__Text excerpt__.
..............................

The World Health Organization (WHO) recently declared an outbreak of the highly-infectious Marburg virus in Ghana after two men died of the disease. And even though it’s a cause for concern in the African nation, experts say there’s no need to panic in Canada just yet.
The disease, a very infectious hemorrhagic fever in the same family as Ebola, is spread to people by fruit bats and transmitted among people through direct contact with bodily fluids of infected people and surfaces, according to the WHO.
So far, only four cases have been detected in Ghana.
Should we be worried about Marburg coming to Canada?
While the virus is highly contagious, some infectious disease experts say they aren’t worried about the virus impacting Canada at this point in time.
“International travel can make this infection go beyond the current borders of Ghana … but it shouldn’t be, at least for the moment, a source of anxiety for the general public,” Dr. Donald Vinh, an infectious diseases specialist at McGill University Health Centre, told Global News.
Isaac Bogoch, an infectious diseases specialist at Toronto General Hospital, said that currently the risk of the virus coming to Canada and causing a major outbreak “would be extraordinarily small.”
“The infection is very similar, not identical, to Ebola and we’ve seen small outbreaks of Ebola grow larger…and in the larger outbreaks, we’ve seen exported cases as well. They’re rare, but they certainly have happened,” he added.
Bogoch said that in the large Ebola virus outbreak in 2014, there had been a handful of cases being exported to countries like the United States.
“You usually see that with much larger outbreaks, but currently with four known cases in Ghana, you just have to keep your eye on them,” Bogoch said.
In the meantime, however, Vinh said Marburg can be a case of concern for several reasons. Firstly, he noted, it’s a “fatal and frightful disease.”
“It is like Ebola where if you are infected, you can progress to the late stage of disease in which you’re bleeding from every orifice in your body. And that’s the cause of death. So that’s a very frightful infection,” said Vinh.
The second cause of concern is that there is no established vaccine and no antiviral treatment for Marburg.
“Of course, it’s concerning because international spread can make this infection go beyond the current borders of Ghana…so it is concerning for the medical and scientific communities, but it shouldn’t be…for the general public,” Vinh added.
What's the situation like in Ghana right now?
With the first two cases, in southern Ghana’s Ashanti region, both people had symptoms including diarrhea, fever, nausea and vomiting, before dying in hospital, the WHO said on July 17.
“We have two additional cases,” Dr. Ibrahima Soce Fall, assistant director-general for emergencies response at the World Health Organization, told journalists on Wednesday.
Both of these people are being treated in hospital.
This outbreak marks only the second time that the disease has been detected in West Africa after Guinea confirmed a single case detected in August, 2021, according to WHO. The outbreak in Guinea was declared over five weeks later.
Previous Marburg outbreaks and individual cases have appeared in Angola, Congo, Kenya, South Africa and Uganda, WHO said.

..............................

__Required actions__.
A – According to the Marburg outbreak article, in which region of Ghana did the first two cases occur?
B – Using the Marburg outbreak article, explain why Dr. Donald Vinh says Marburg can be a cause of concern.
The records come from a separate source unrelated to the Marburg outbreak article.

__Available data__.

..............................

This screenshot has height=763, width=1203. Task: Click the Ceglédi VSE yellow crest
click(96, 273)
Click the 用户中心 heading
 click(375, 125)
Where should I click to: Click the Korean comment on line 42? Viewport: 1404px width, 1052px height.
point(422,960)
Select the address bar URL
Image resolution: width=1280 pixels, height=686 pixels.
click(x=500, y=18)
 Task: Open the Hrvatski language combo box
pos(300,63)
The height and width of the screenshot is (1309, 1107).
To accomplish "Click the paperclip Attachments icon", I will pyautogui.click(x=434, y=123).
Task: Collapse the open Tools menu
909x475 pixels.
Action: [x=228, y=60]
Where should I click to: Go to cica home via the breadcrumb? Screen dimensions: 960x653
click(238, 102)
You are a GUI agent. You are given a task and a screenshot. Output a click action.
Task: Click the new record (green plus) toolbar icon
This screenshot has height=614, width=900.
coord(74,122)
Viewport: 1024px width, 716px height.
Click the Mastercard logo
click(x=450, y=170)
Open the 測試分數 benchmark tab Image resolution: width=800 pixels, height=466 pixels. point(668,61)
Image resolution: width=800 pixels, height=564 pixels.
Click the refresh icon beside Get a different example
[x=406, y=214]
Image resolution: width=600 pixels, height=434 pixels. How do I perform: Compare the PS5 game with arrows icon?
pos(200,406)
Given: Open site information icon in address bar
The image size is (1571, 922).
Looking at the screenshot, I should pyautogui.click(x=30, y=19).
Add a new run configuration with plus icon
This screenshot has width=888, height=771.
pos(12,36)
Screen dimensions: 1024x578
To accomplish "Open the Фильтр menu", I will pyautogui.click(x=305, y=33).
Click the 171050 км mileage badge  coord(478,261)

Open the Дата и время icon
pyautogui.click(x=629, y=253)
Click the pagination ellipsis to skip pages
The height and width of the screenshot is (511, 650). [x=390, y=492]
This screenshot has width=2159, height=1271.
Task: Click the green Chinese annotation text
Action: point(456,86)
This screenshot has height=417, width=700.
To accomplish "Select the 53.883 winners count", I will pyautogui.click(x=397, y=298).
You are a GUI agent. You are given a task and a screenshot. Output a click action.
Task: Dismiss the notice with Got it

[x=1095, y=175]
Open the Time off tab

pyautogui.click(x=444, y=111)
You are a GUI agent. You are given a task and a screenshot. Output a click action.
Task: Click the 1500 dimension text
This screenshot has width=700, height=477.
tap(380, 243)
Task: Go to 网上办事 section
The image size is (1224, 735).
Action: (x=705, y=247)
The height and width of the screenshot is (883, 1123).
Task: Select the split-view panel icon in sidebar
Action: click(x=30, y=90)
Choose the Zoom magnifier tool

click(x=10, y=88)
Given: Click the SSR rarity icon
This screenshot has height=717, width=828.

..............................

__Answers by item number__.
A – The Ashanti region in southern Ghana.

B – He calls it a "fatal and frightful disease": like Ebola, infected people can progress to a late stage in which they bleed from every orifice, and that bleeding causes death. In addition, there is no established vaccine and no antiviral treatment for Marburg.